Para António Salgueiro, receba este tipo de notícias em Janeiro “é muito surpreendente”, alertando-nos para “o perigo de poderem acontecer a qualquer momento”.
Isto está ligado às alterações climáticas?
Ainda não há estudos de atribuição que permitam afirmar com certeza, mas as variações nos padrões climáticos nos últimos anos são uma convicção forte de que a resposta é “sim”.

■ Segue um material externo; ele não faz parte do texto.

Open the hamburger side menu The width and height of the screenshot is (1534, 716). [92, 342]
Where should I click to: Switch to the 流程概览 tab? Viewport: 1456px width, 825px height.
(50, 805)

De acordo com o relatório da Quinta Avaliação Climática Nacional norte-americana, que reúne informações de 14 agências federais, a atividade humana e a queima dos combustíveis fósseis realiza “condições de secas prolongadas que impõem pressão sobre o vegetação florestal, facilitando os surtos de praga e a morte de árvores, levando à acumulação de combustível de superfície”. Assim, nas últimas décadas, os incêndios florestais no Oeste dos EUA têm-se tornados maiores, mais intensos e mais destrutivos.
Esta tendência, claro, não é exclusiva dos EUA. Por todo o mundo, as alterações climáticas estão a tornar as épocas de incêndios mais longas, com fogos mais intensos. Entidades como a Organização para a Cooperação e Desenvolvimento Económico (OCDE) alertam que as falhas na adaptação a estas mudanças também significam que estes incêndios são cada vez mais difíceis de prevenir e de controlar, o que os tornam ainda mais destrutivos.